Aspirations for Durham Friends Meeting

March 2016

In 2014, Durham Friends Meeting held a series of Visioning sessions to better understand who we are and where we would like to go as a Quaker Meeting.   At the end, the Committee on Ministry and Counsel drafted the following statement of our aspirations.  It describes seven aspects or faces of our Meeting  that state who we are.  With each, it identifies (a) what we are currently doing and (b) our hopes for the future.

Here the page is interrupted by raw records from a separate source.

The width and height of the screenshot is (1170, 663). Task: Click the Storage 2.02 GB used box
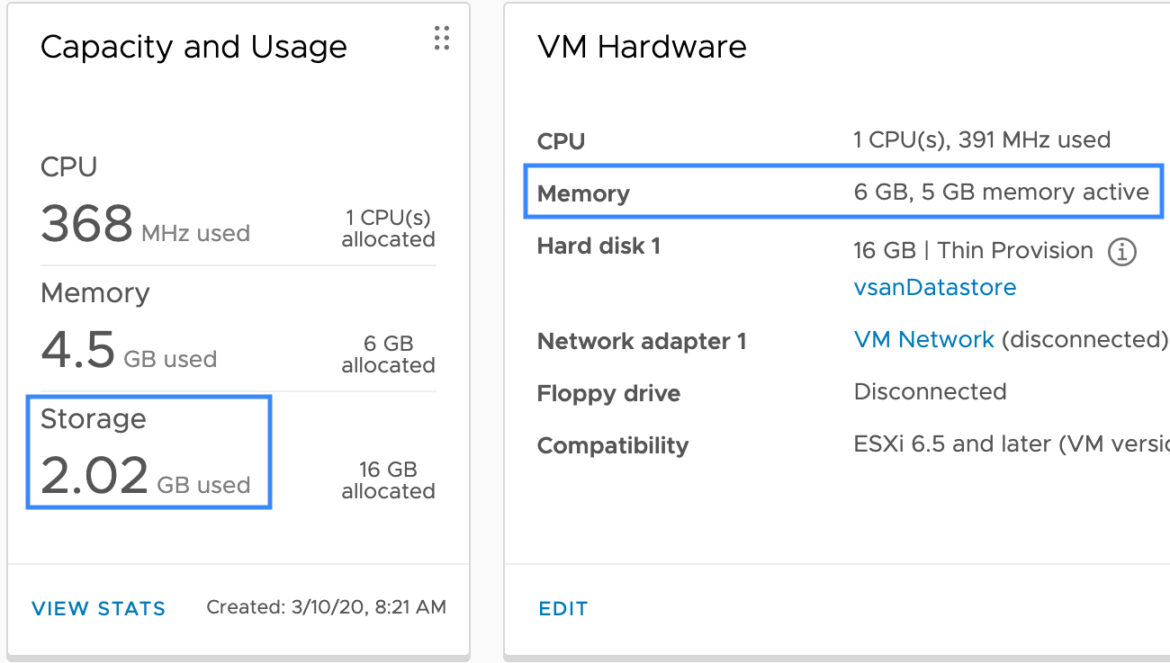(148, 453)
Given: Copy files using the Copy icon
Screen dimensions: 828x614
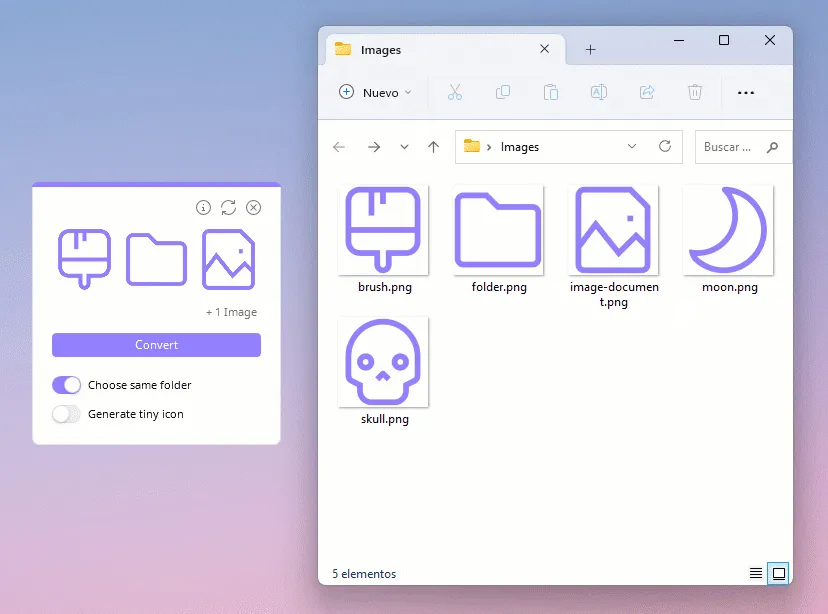Looking at the screenshot, I should coord(503,92).
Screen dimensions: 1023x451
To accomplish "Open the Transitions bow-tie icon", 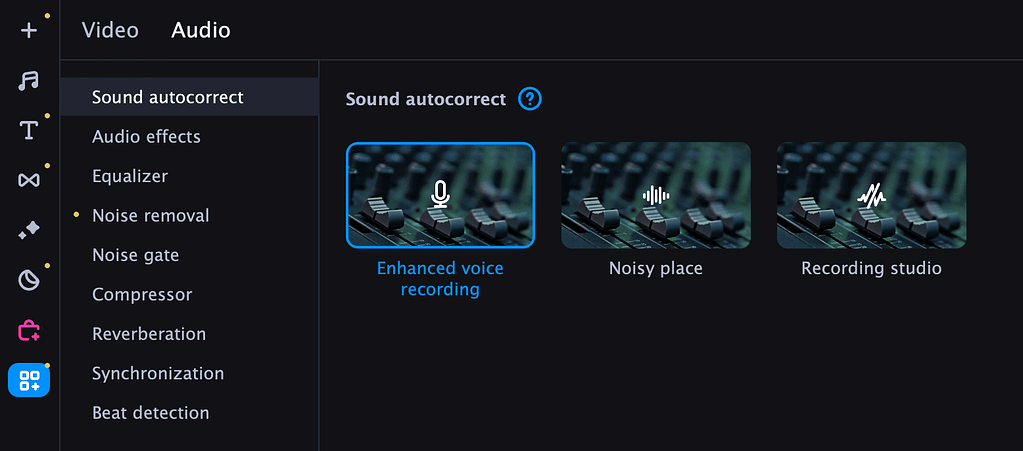I will tap(29, 180).
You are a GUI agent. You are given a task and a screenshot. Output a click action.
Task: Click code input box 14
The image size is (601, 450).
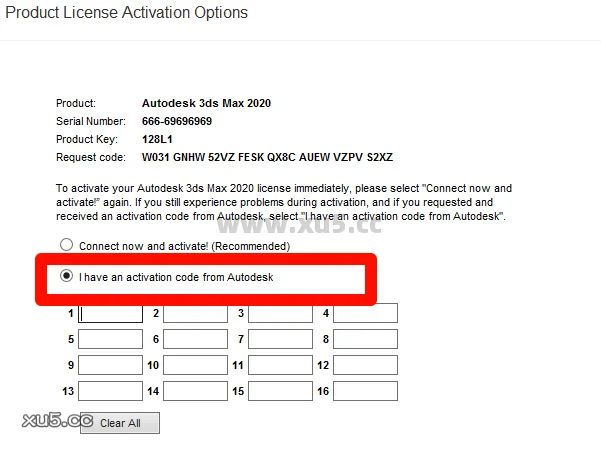(x=195, y=392)
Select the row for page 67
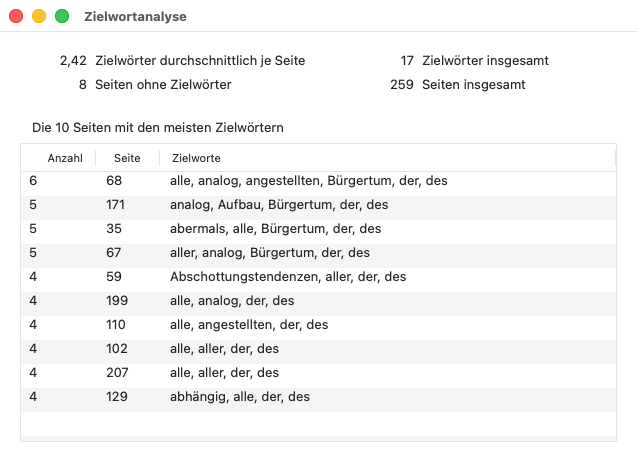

  1. Circle of Friends; admire, encourage, love each other.

Ongoing;  

  • Pastoral care team
  • Durham Young Friends
  • Occasionally support/clearness committees for individuals.
  • Contemplative prayer group
  • Women’s Society

 Going forward;

  • Repeat Visioning session( s)
  • Friendly Dinners and discussions to bring up some good ideas and become more familiar.
  • Improve our follow up with visitors/seekers ? could greeters attend to a new person during the coffee hour?
  • Is Pastoral care team able to meet the needs that arise? communication, organization?
  1. Learning community of truth seekers.

Ongoing;

  • Message bringers from within Durham Mtg and wider Quakerism, as well as pastor.
  • Our present pastor is a great fit and part time seems to be working for all.
  • Have some/need more newer people on committees, at business meeting.
  • Continue variety of spirit centered gatherings; adult Sunday school, Contemplative prayer, midweek worship, Godly play.

Going forward;

  • Outreach to seekers/engagement w/ seekers.
  • The work formerly done by publicity committee….visibility in the media.
  • Knowledge of Bible, Quaker testimonies and history.
  • Expand our spiritual language to be inclusive of other beliefs, as well as Christianity.
  • Need Webmaster to update/ recreate webpage, Facebook.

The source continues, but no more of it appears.